Sinuwun percaya bahwa tahta itu untuk rakyat. Begitulah yang pernah Sinuwun nyatakan saat Sinuwun mengganti ayahanda yang dikenal arif, bijak dan merakyat. Saya pernah dengar kisah ayahanda, Sultan Hamengkubuwono IX, yang membantu penjual beras di Beringhardjo. Mengangkat karung pedagang beras tanpa sungkan. Terukir kisah itu hingga kini yang membuat saya meyakini Raja itu pelindung rakyat kecil. Adalah Keraton-tempat kediaman Raja-yang dulu jadi tempat pelindung para pejuang. Keraton juga tak sudi takluk dengan penguasa kolonial. Sebab Keraton tahu penjajahan apapun bentuknya akan membawa petaka. Terutama bagi rakyat Jogja yang saat itu kebanyakan bekerja sebagai Petani. Petani yang telah setia pada Keraton dan selalu mematuhi semua titah Raja. Sinuwun pasti punya banyak kisah bagaimana ayahanda selalu memuliakan, melindungi serta membantu mereka. Petani diberi tanah oleh Raja hingga petani dapat tinggal di tanah Keraton. Hubungan Keraton dengan Petani bukan sekedar Raja dengan Kawula, tapi Raja yang melayani kawulonya.
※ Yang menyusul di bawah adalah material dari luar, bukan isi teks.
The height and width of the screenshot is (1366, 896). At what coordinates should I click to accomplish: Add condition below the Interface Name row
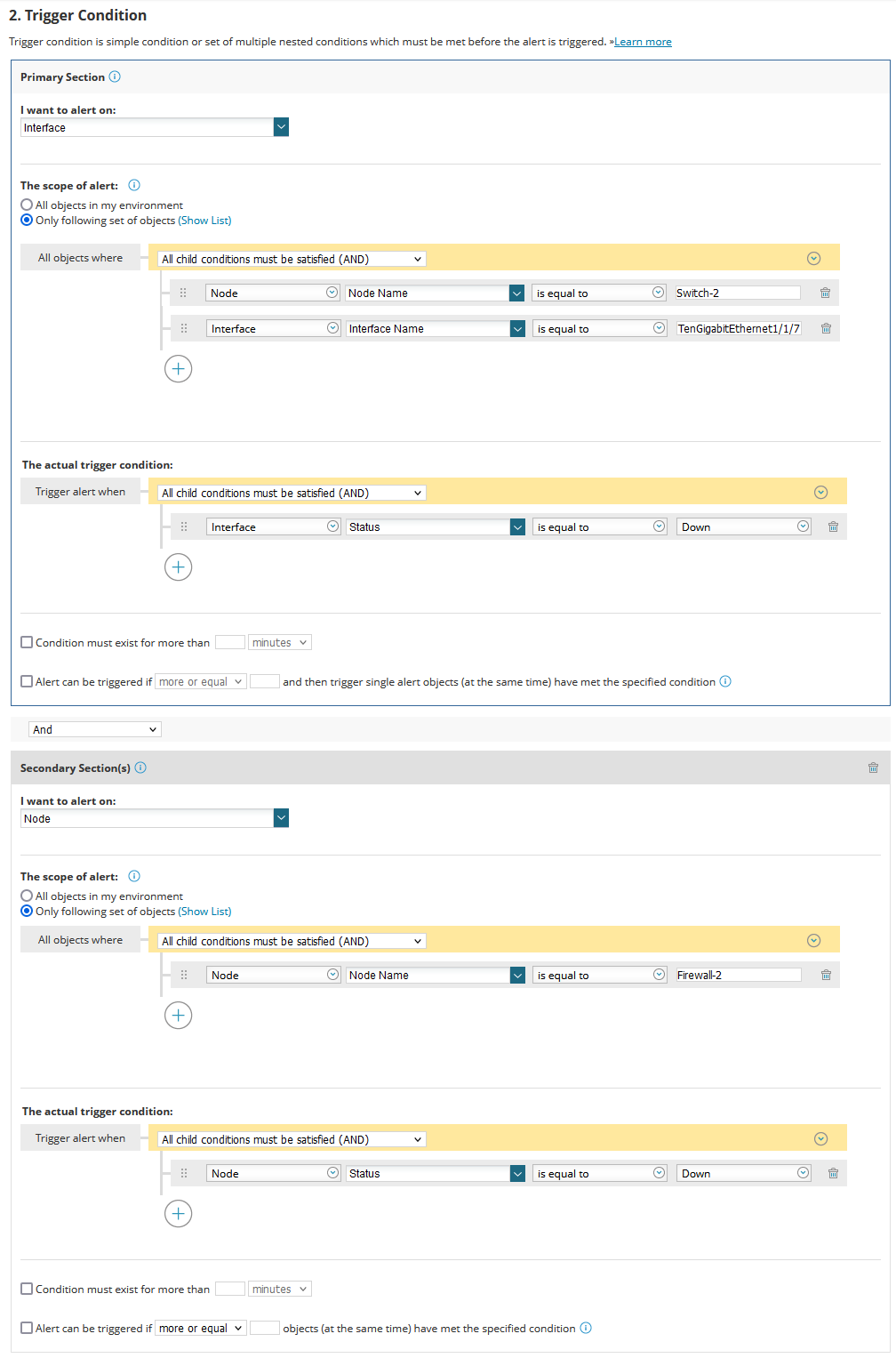178,369
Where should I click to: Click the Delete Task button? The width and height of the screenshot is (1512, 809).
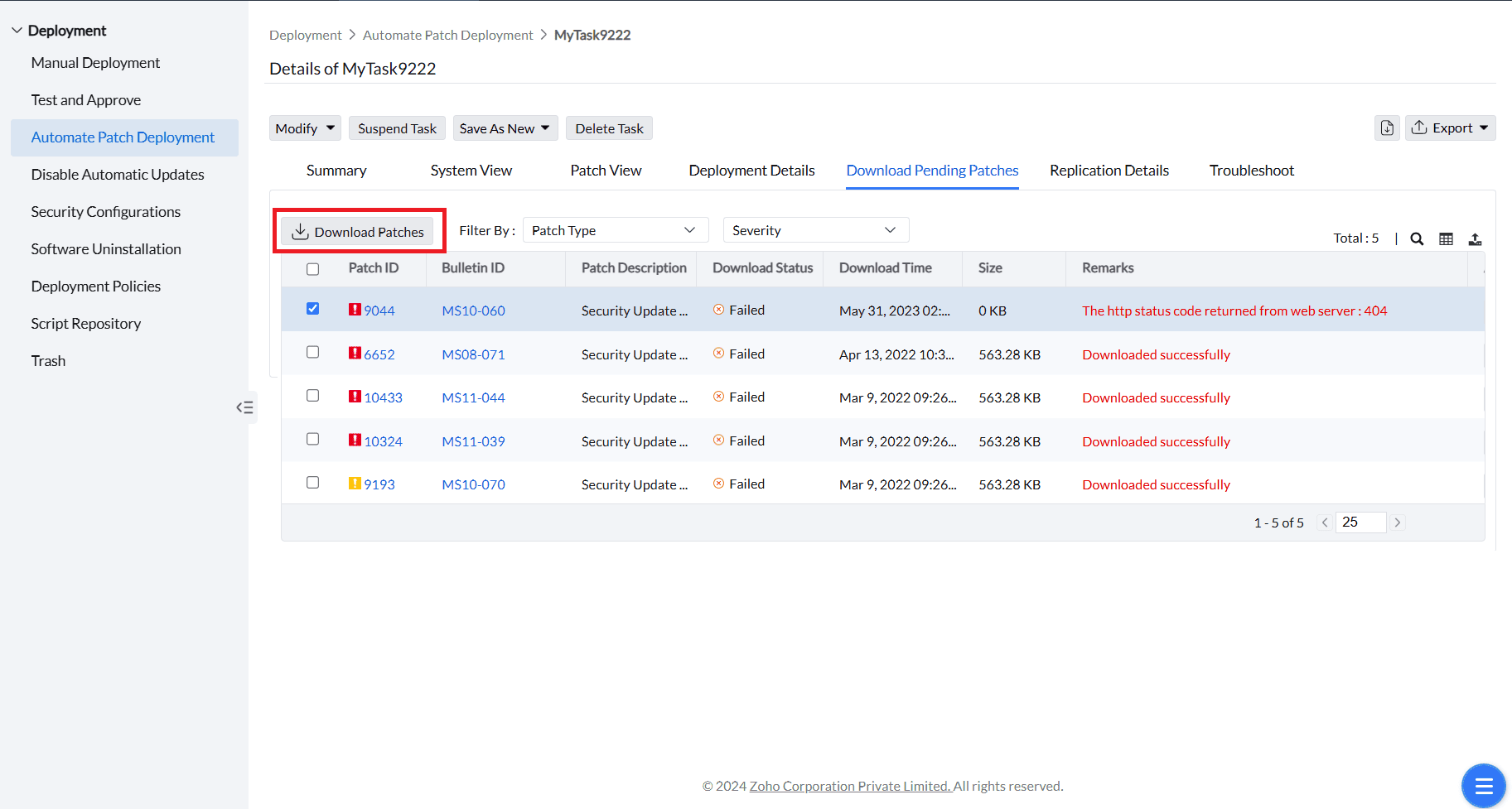click(x=609, y=128)
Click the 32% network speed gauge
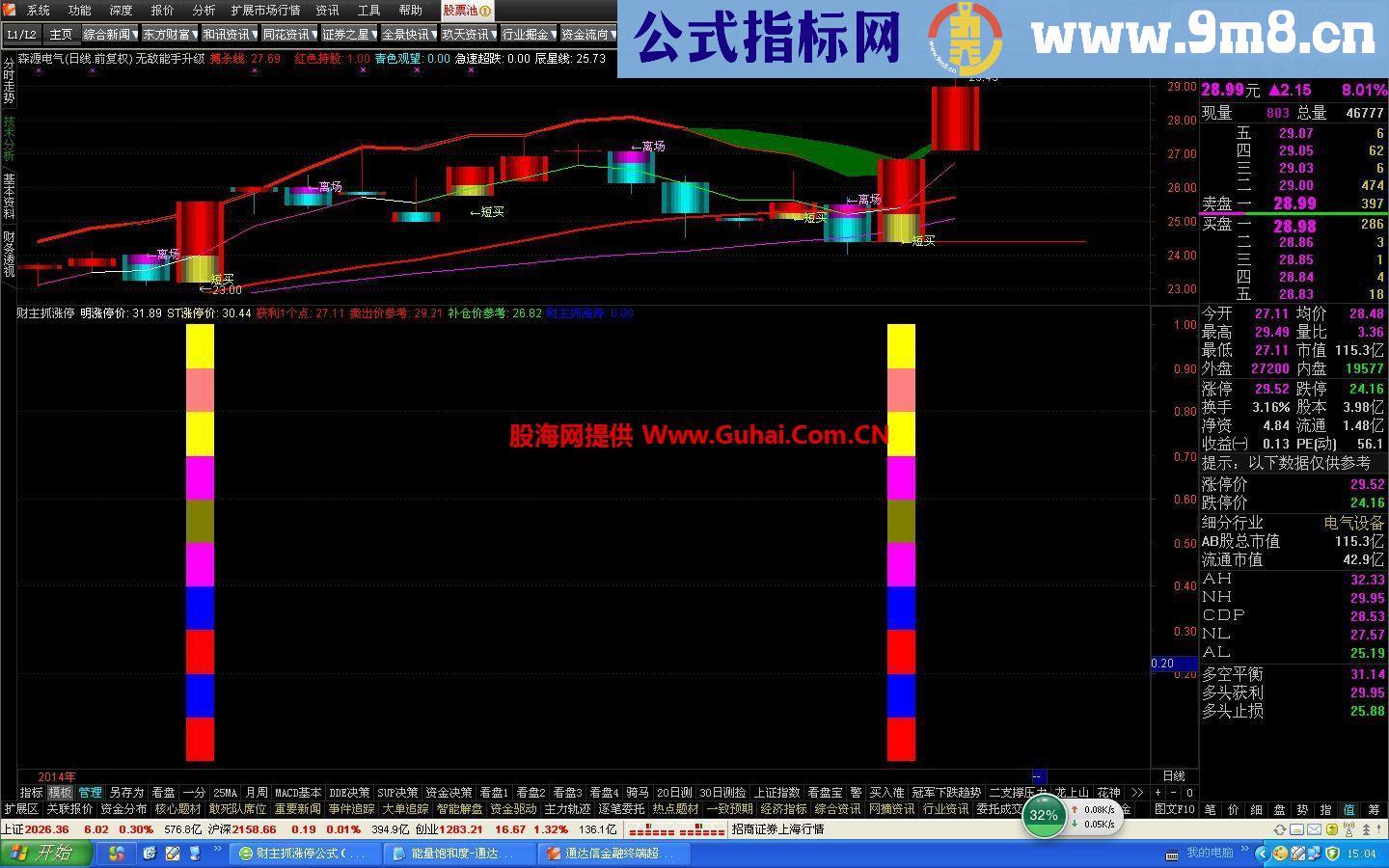 tap(1042, 816)

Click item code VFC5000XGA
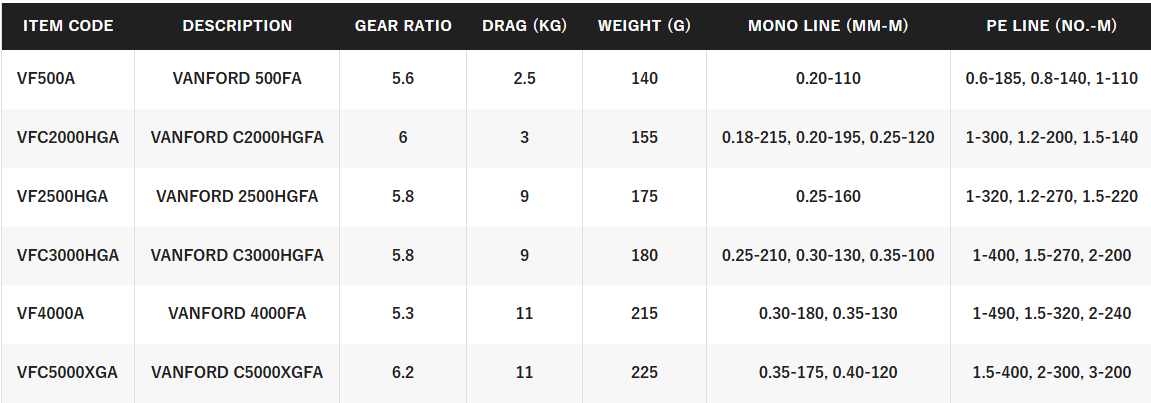tap(67, 373)
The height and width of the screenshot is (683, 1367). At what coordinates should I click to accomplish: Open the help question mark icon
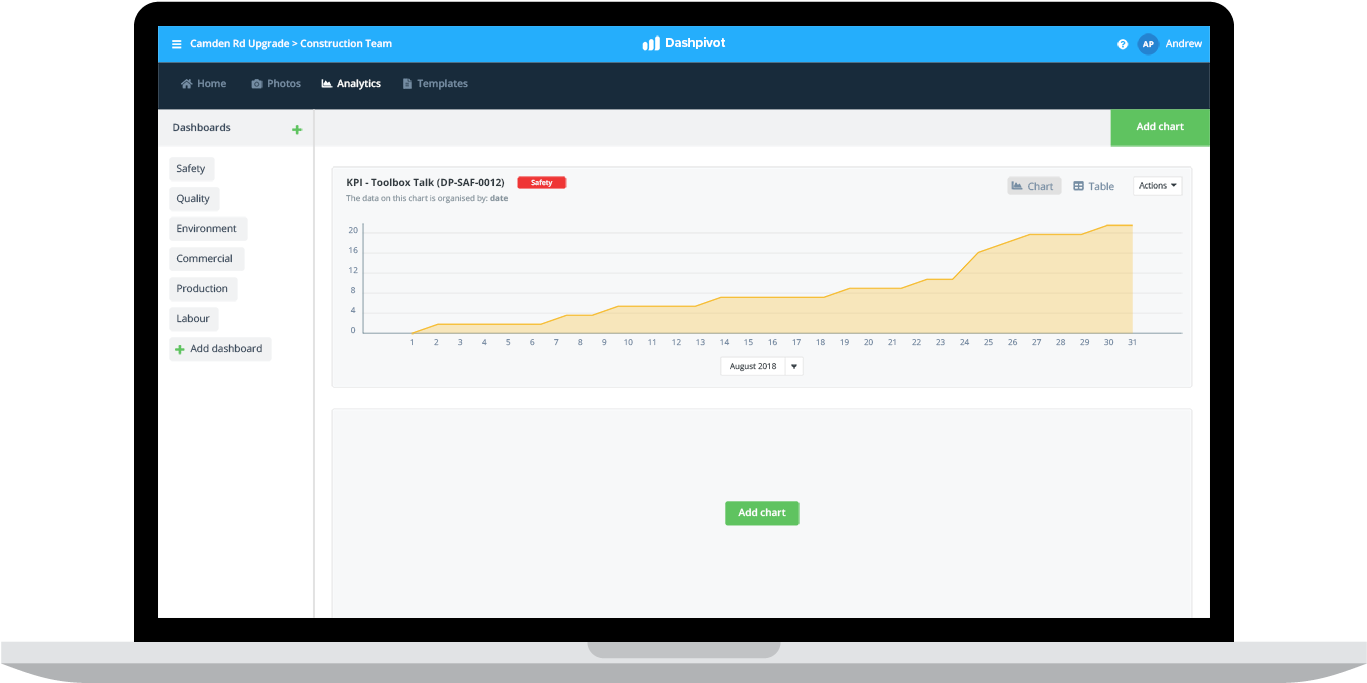pos(1122,44)
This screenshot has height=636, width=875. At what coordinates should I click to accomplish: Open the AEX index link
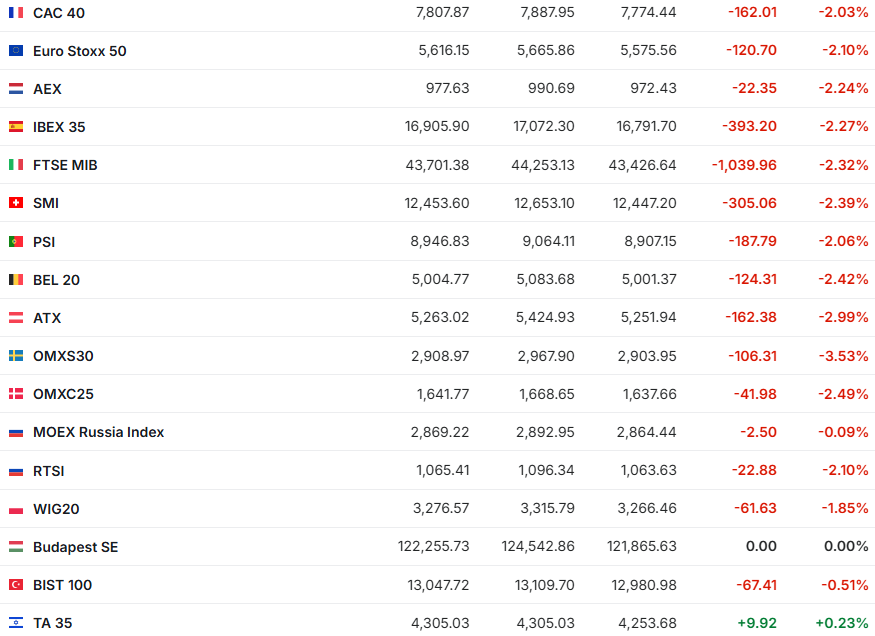tap(47, 89)
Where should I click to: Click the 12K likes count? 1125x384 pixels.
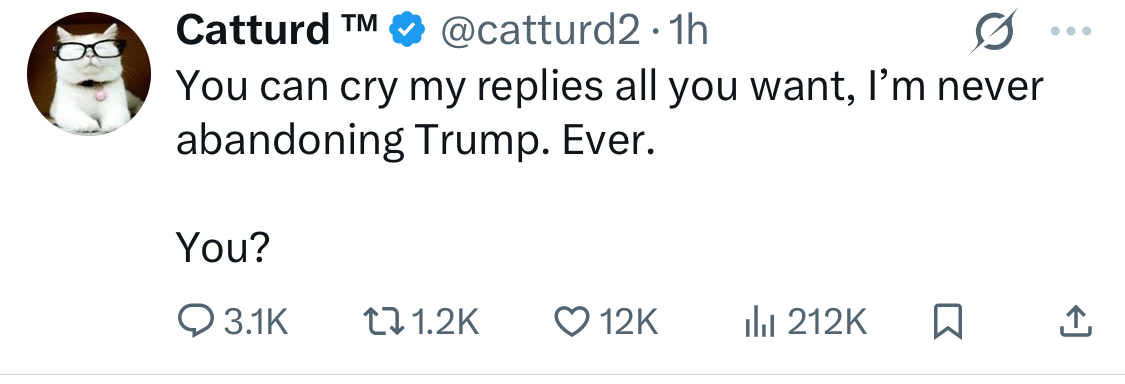[629, 321]
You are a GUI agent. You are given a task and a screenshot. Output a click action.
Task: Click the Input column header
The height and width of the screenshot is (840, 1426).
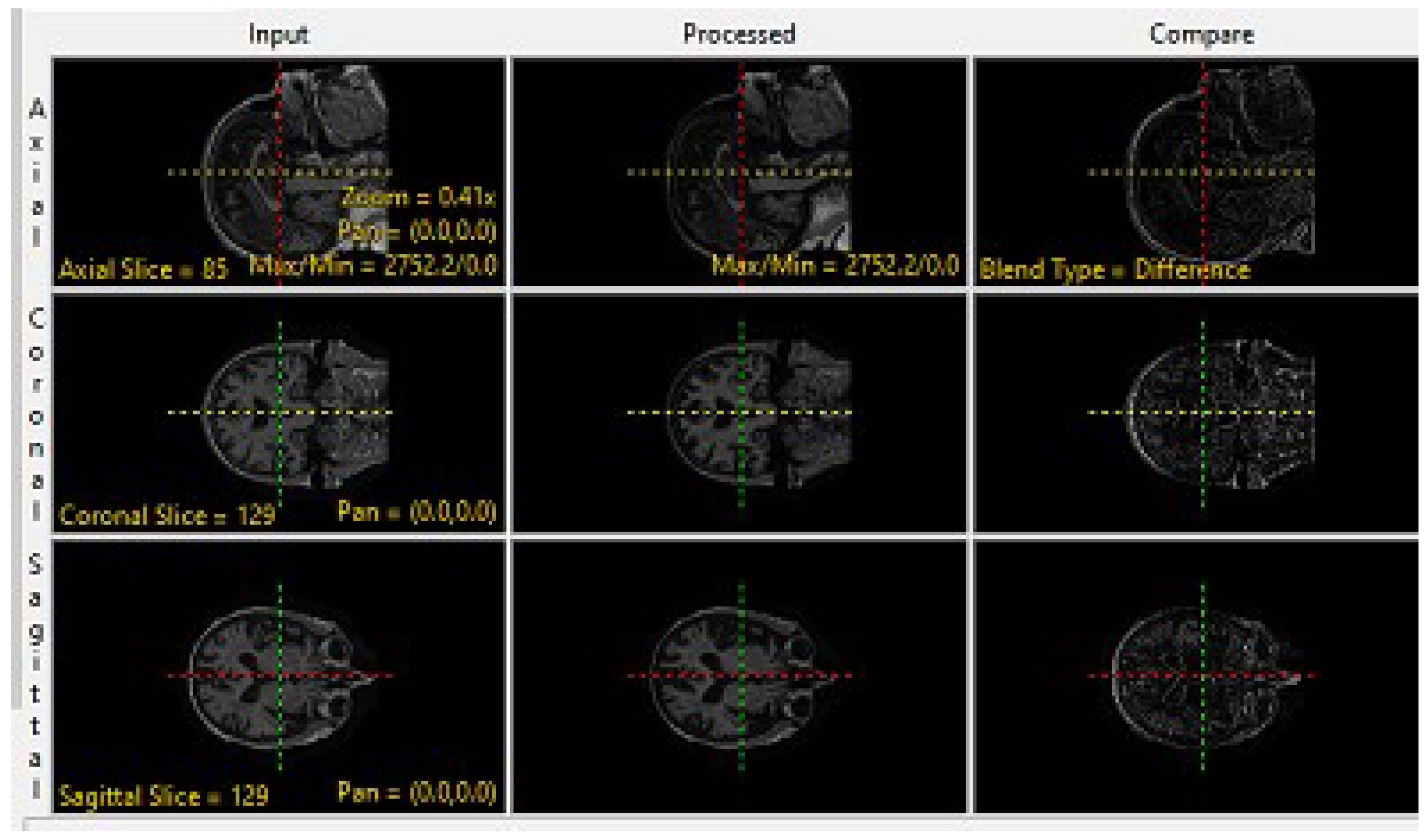point(280,35)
Kini Sinuwun pasti melihat petanda kalau rakyat mulai hidup sulit. Saat mana banyak sawah lenyap dan ketika petani bukanlah mata pencarian yang bikin bangga. Sinuwun pasti tahu banyak sawah di Jogja beralih peruntukan: digunakan untuk pendirian pabrik, perumahan hingga wisata. Para petani itu mulai khawatir. Bukan hanya karena sawahnya yang makin mengecil tapi juga suasana desa yang menghilang. Makin banyak orang ribut hanya untuk perkara sederhana, kian sering orang curiga pada yang berbeda dan tak lagi malu orang untuk mencaci maki tetangganya. Kearifan petani lama kelamaan tenggelam. Mereka bukan hanya kehilangan kearifan tapi saya kuatir mereka kehilangan sumber rujukan. Yang dulu pernah diperankan Keraton dengan cara luar biasa. Sumber bagi ajaran tentang perdamaian, perlindungan dan persamaan. Perdamaian yang membuat hidup rakyat tak dirudung oleh konflik. Perlindungan yang membuat hidup rakyat nyaman. Dan persamaan yang membuat rakyat merasa punya kehormatan. Kini semua itu akan terancam Sinuwun. Tak hanya oleh arus zaman tapi juga pilihan pembangunan yang telah diputuskan.
Pembangunan yang memutus rantai kehidupan masyarakat dusun. Di sana sini kota ditanami hotel bukan padi. Desa juga terus diubah jadi ruang wisata. Saat itulah tanah desa mulai diukur harganya. Mereka dituntut untuk mengorbankan tanahnya demi pembangunan. Baik itu pembangunan Bandara atau bangunan Industri. Seakan sawah itu sudah tak bisa lagi diandalkan sebagai tiang kemajuan. Sawah itu musti disulap jadi pabrik. Sawah itu sebaiknya jadi landasan pesawat terbang. Sawah itu harus lenyap karena ada kebutuhan yang lebih utama. Sungguh ini kebijakan yang dangkal dan sederhana. Karena sawah tak pernah merugikan siapapun: hasil panenya bisa kita makan, petaninya jadi tauladan dan jika dipandang sawah itu menampilkan keindahan. Tak elok jika kami mengajari Sinuwun betapa berartinya nilai-nilai desa yang jadi cerminan para petani. Mereka diikat dan terikat oleh tanahnya. Tanah telah menjadi sumber kekayaan mereka dan tanah pulalah yang membawa kita semua pulang ke alam baka. Kini tanah yang sama itulah yang kerap jadi sengketa.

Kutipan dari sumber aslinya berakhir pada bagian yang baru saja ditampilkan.